[Provided material — start]

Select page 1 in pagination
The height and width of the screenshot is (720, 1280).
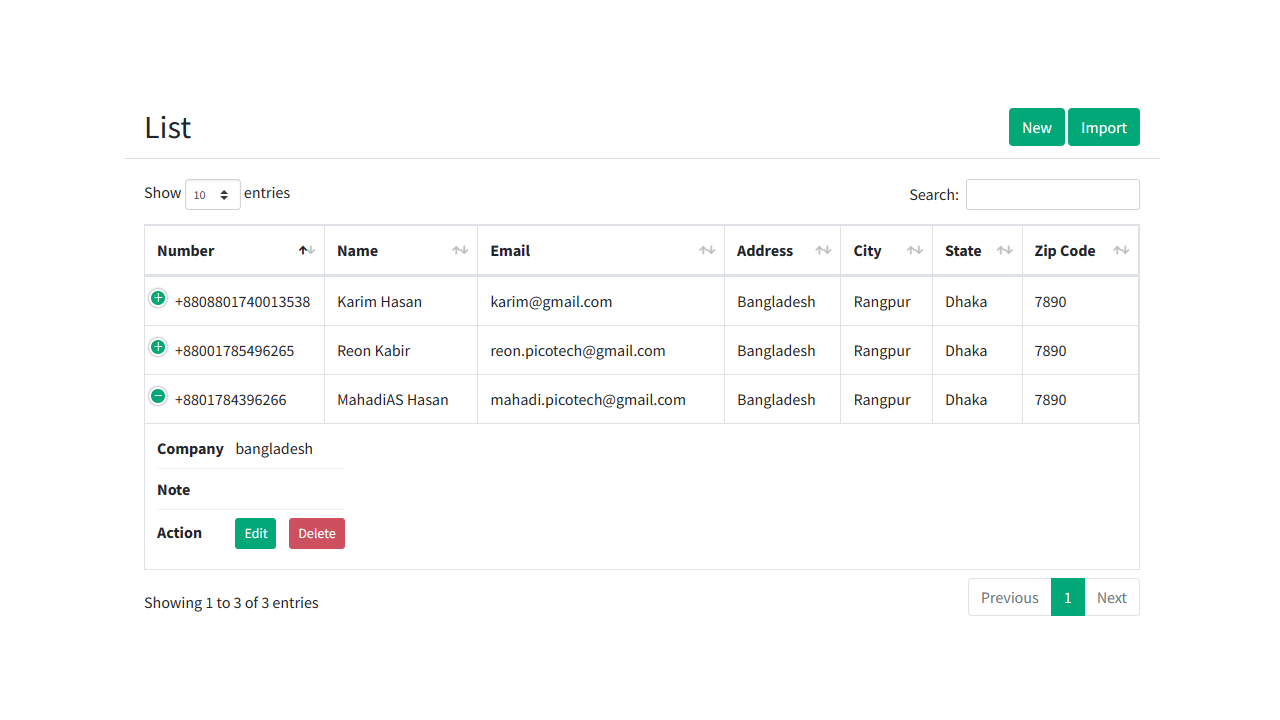[x=1067, y=597]
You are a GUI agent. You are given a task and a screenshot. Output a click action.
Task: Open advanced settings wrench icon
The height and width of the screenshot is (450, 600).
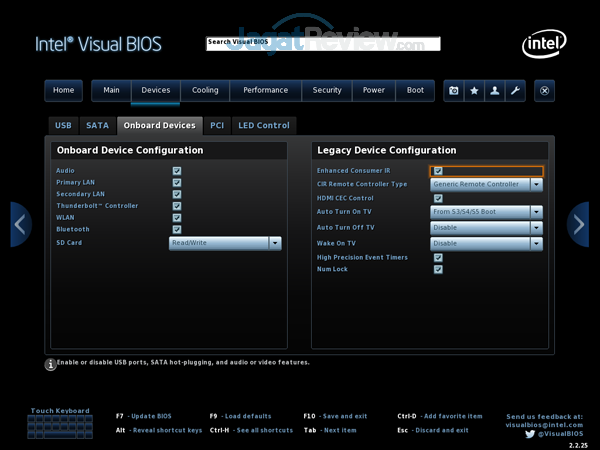pos(515,90)
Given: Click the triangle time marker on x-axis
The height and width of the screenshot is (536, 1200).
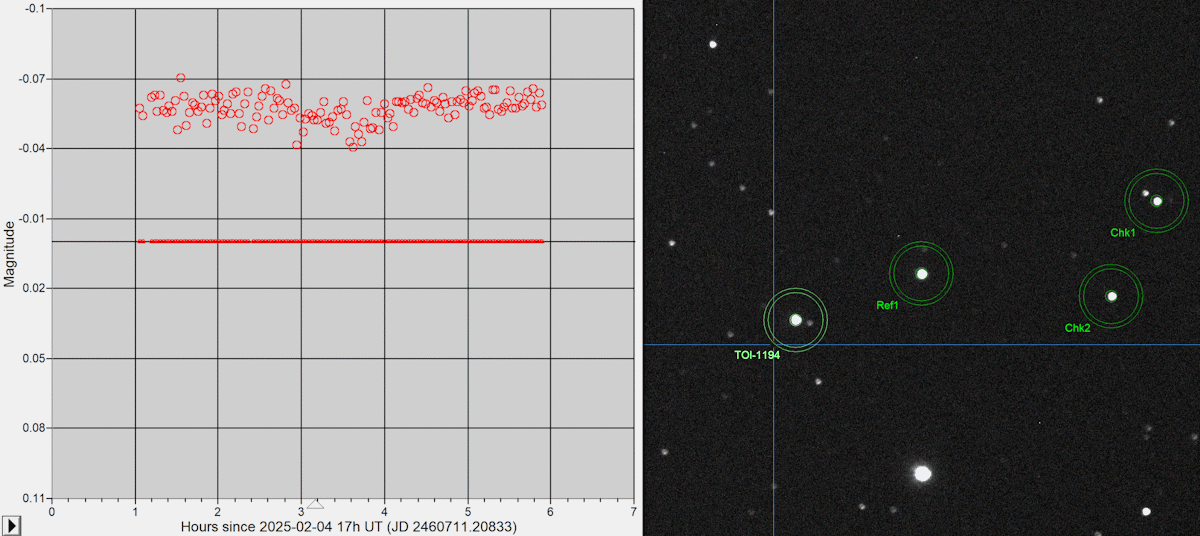Looking at the screenshot, I should pyautogui.click(x=314, y=505).
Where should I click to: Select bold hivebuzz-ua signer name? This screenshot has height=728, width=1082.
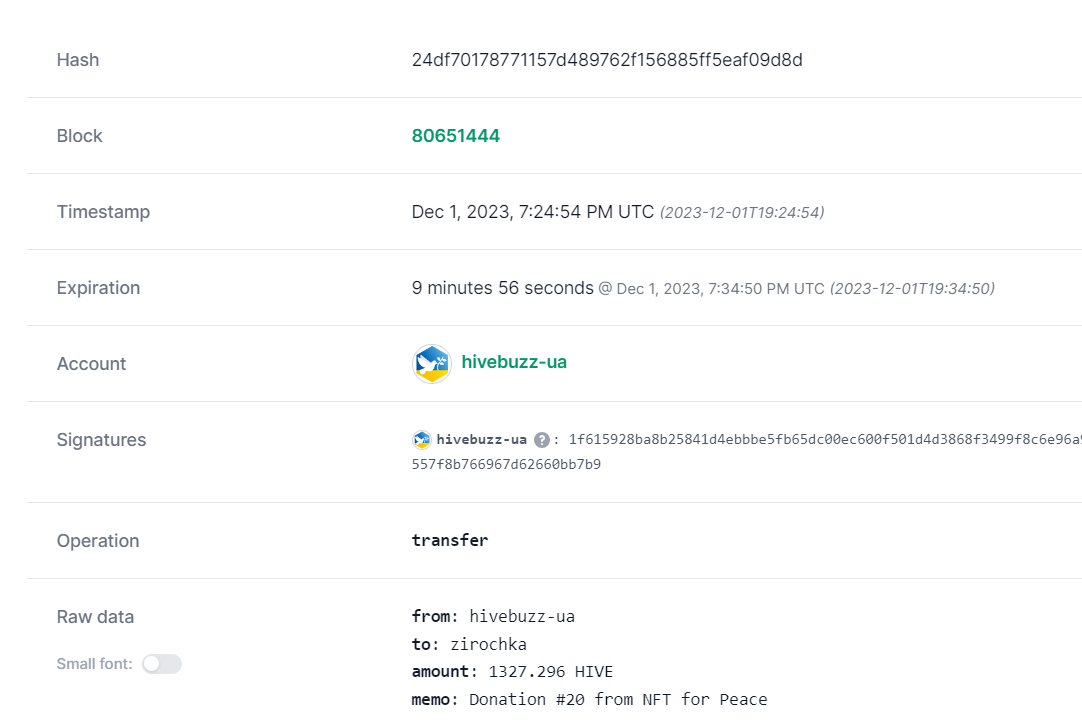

[Provided material — finish]

[Goal of the exercise]: What the task needs is the material above repeated exactly, pictures excepted.

[Solved problem]:
Select page 1 in pagination
The height and width of the screenshot is (720, 1280).
[x=1067, y=597]
You are a GUI agent. You are given a task and a screenshot. Output a click action.
Task: Open advanced settings wrench icon
The height and width of the screenshot is (450, 600).
pos(515,90)
Given: Click the triangle time marker on x-axis
The height and width of the screenshot is (536, 1200).
Looking at the screenshot, I should pyautogui.click(x=314, y=505).
Where should I click to: Select bold hivebuzz-ua signer name? This screenshot has height=728, width=1082.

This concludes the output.